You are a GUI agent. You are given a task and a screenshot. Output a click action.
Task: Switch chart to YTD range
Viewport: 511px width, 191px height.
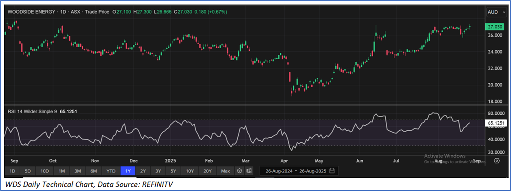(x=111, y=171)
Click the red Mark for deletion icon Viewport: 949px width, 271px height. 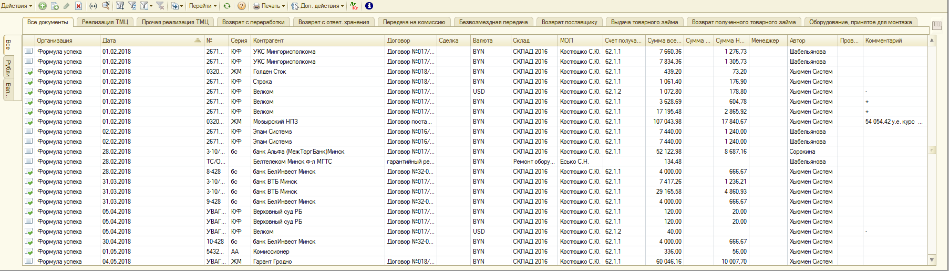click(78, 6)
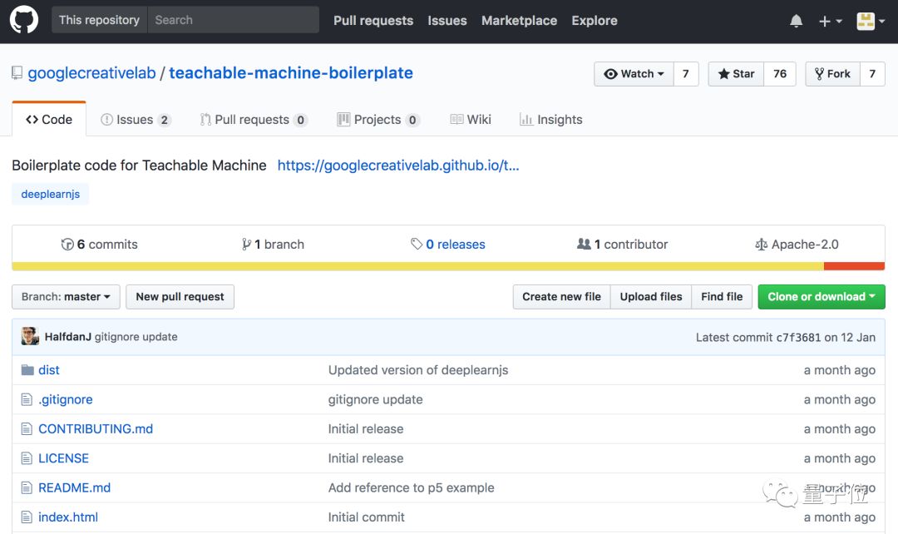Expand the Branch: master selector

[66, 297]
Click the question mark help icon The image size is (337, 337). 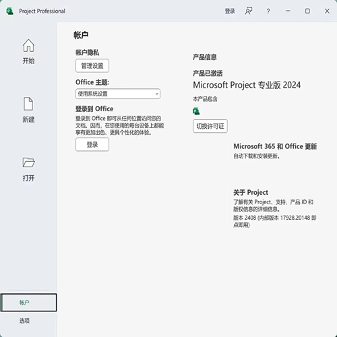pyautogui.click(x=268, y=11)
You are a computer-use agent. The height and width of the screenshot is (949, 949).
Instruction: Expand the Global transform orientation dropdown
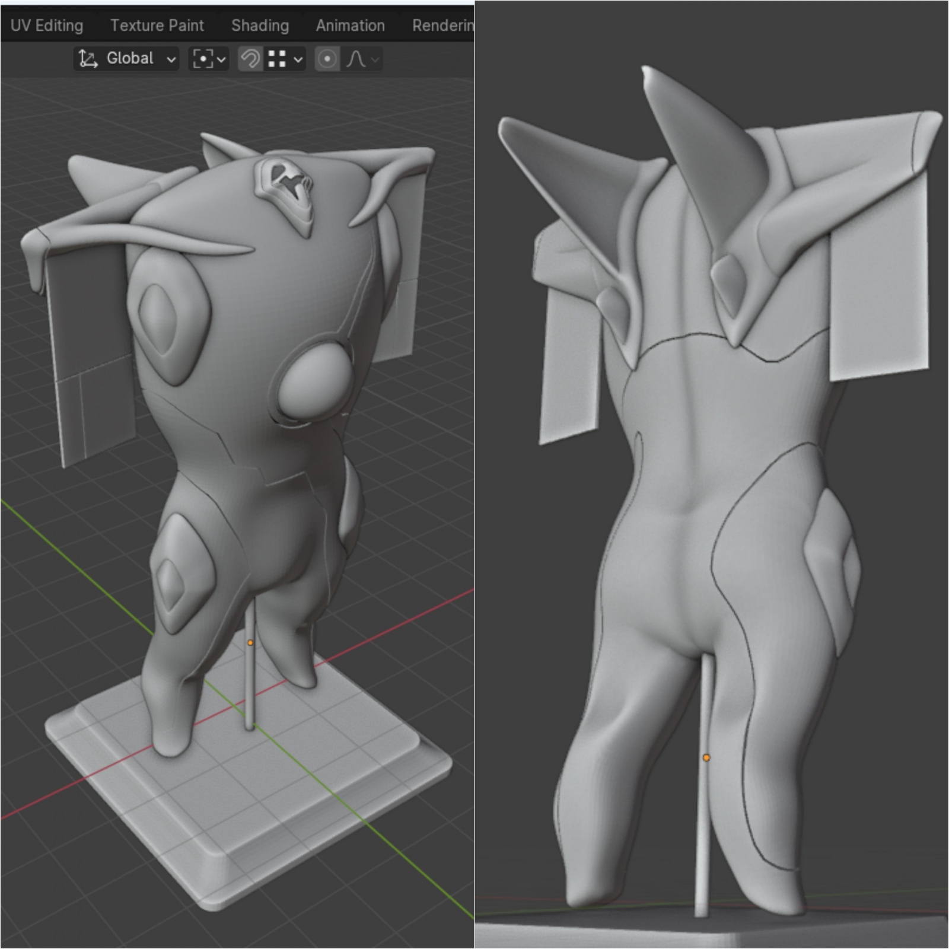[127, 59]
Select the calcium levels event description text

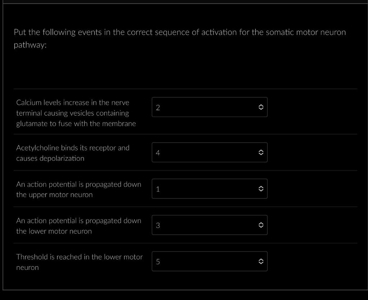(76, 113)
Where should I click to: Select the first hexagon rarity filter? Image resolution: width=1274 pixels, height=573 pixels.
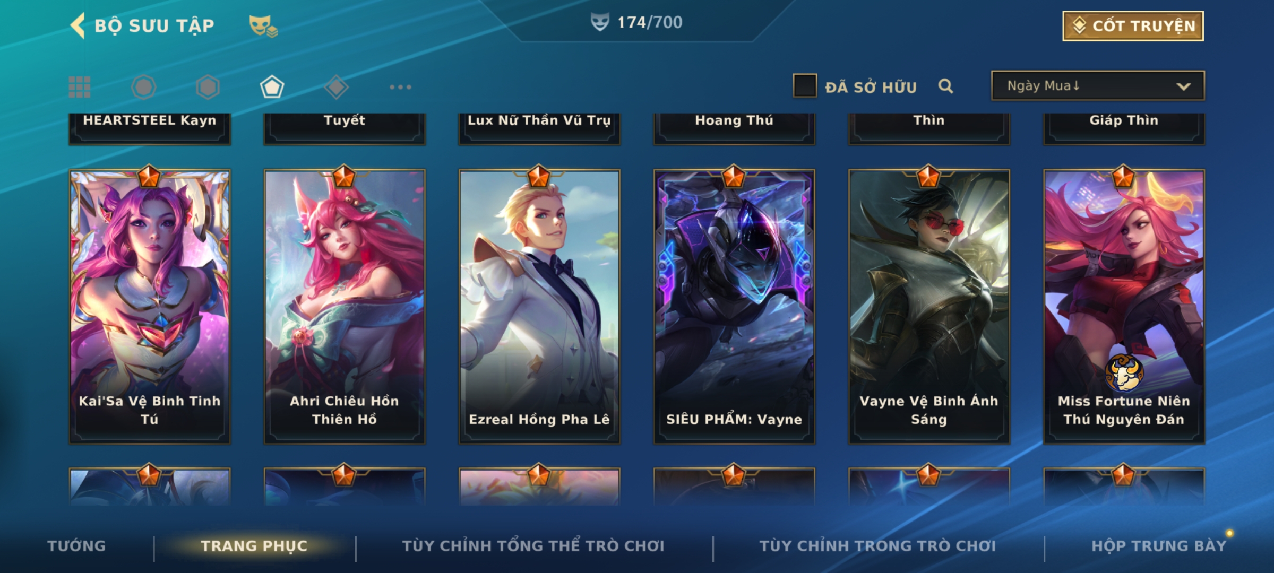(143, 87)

* * *

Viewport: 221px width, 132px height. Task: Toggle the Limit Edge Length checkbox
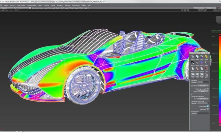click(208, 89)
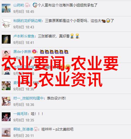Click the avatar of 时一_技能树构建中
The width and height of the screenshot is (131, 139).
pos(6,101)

* * *

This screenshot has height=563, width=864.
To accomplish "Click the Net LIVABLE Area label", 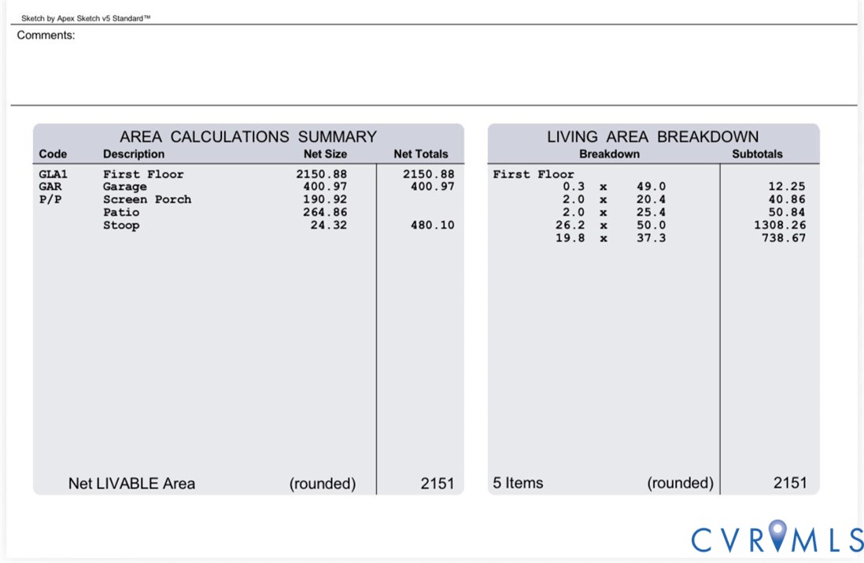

PROBLEM TO SOLVE
A complete answer lists every line of the listing above that holds the word "agent".

EXERCISE RESULT
You are a GUI agent. You are given a task and a screenshot. Output a click action.
You are a computer-use agent. The height and width of the screenshot is (949, 949).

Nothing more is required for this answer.